- [Dataset rows]
>> BEGIN

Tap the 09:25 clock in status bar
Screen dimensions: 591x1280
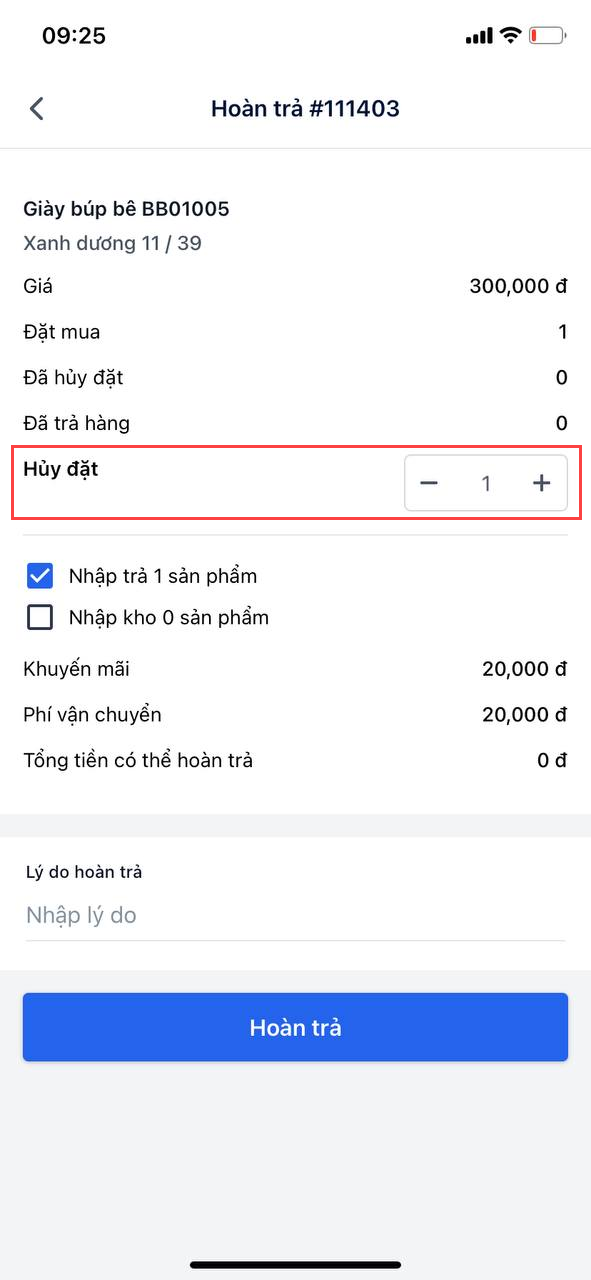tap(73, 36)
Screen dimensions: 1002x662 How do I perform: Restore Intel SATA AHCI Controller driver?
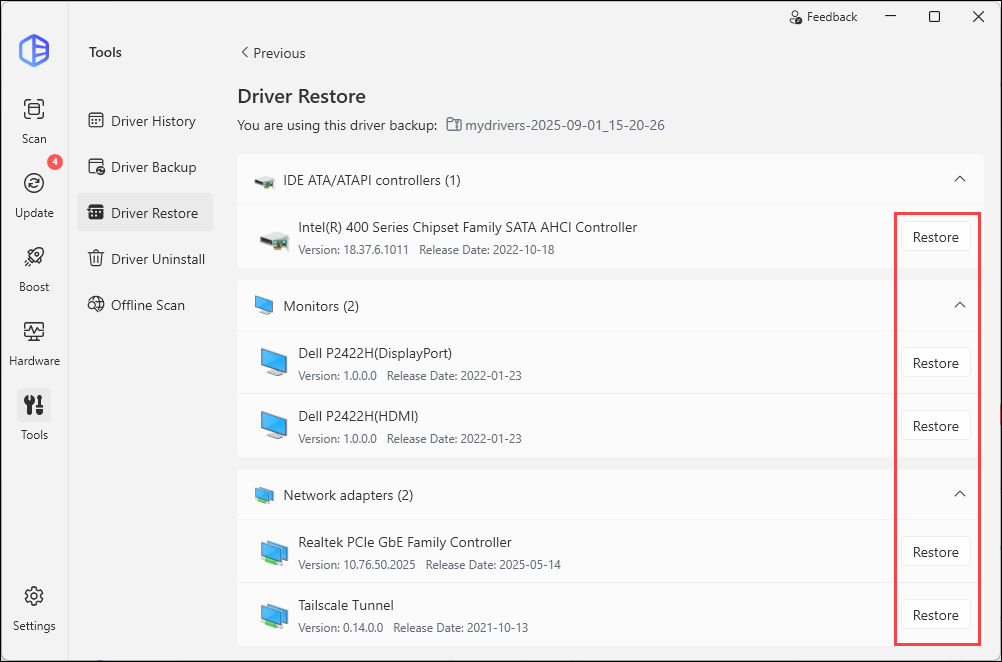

>> END
>> BEGIN

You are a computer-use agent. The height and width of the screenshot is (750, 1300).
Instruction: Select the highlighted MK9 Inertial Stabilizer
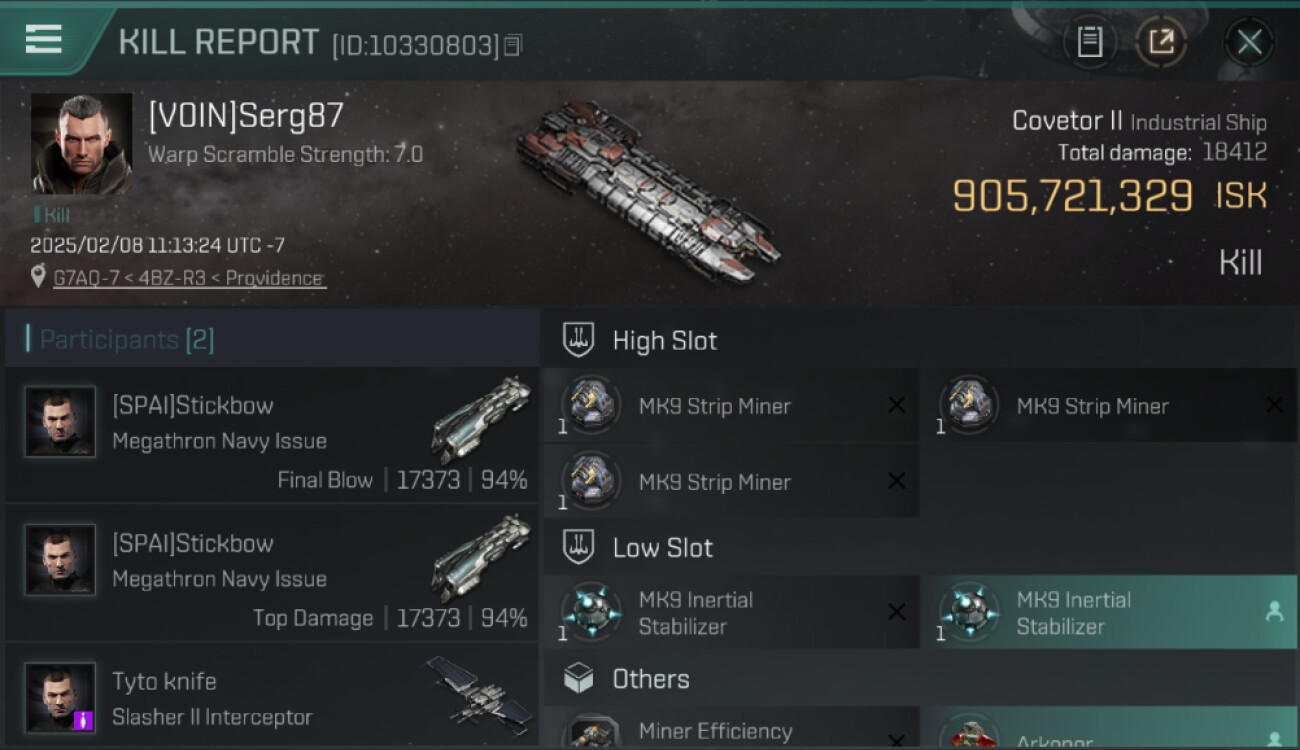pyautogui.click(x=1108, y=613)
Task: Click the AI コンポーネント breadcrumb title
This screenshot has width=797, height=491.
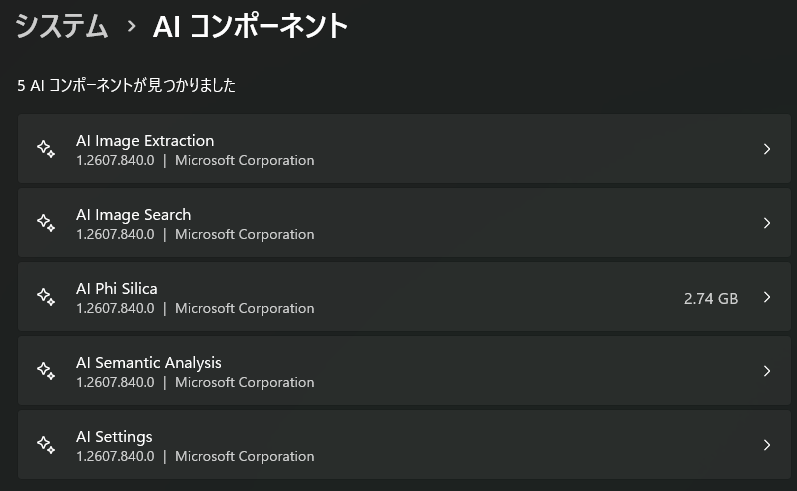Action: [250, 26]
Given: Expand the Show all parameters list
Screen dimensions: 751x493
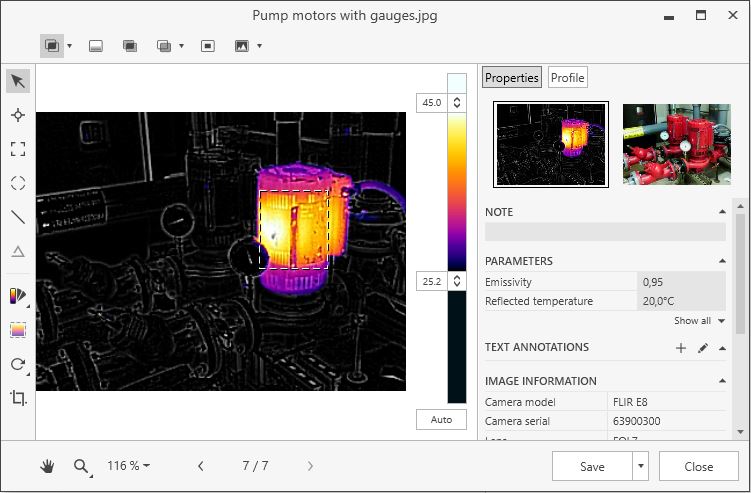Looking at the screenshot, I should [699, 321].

>> END

- [Given problem]
Copy out the data in full, starting with the line containing "Tap the 09:25 clock in status bar" and going on through the line containing "Screen dimensions: 1002x662", with both of those lines included, and raise every coordinate in the answers by 71. Leave the pictures out.

- [Correct output]
Tap the 09:25 clock in status bar
Screen dimensions: 591x1280
tap(144, 107)
Screen dimensions: 1002x662 How do I perform: Restore Intel SATA AHCI Controller driver?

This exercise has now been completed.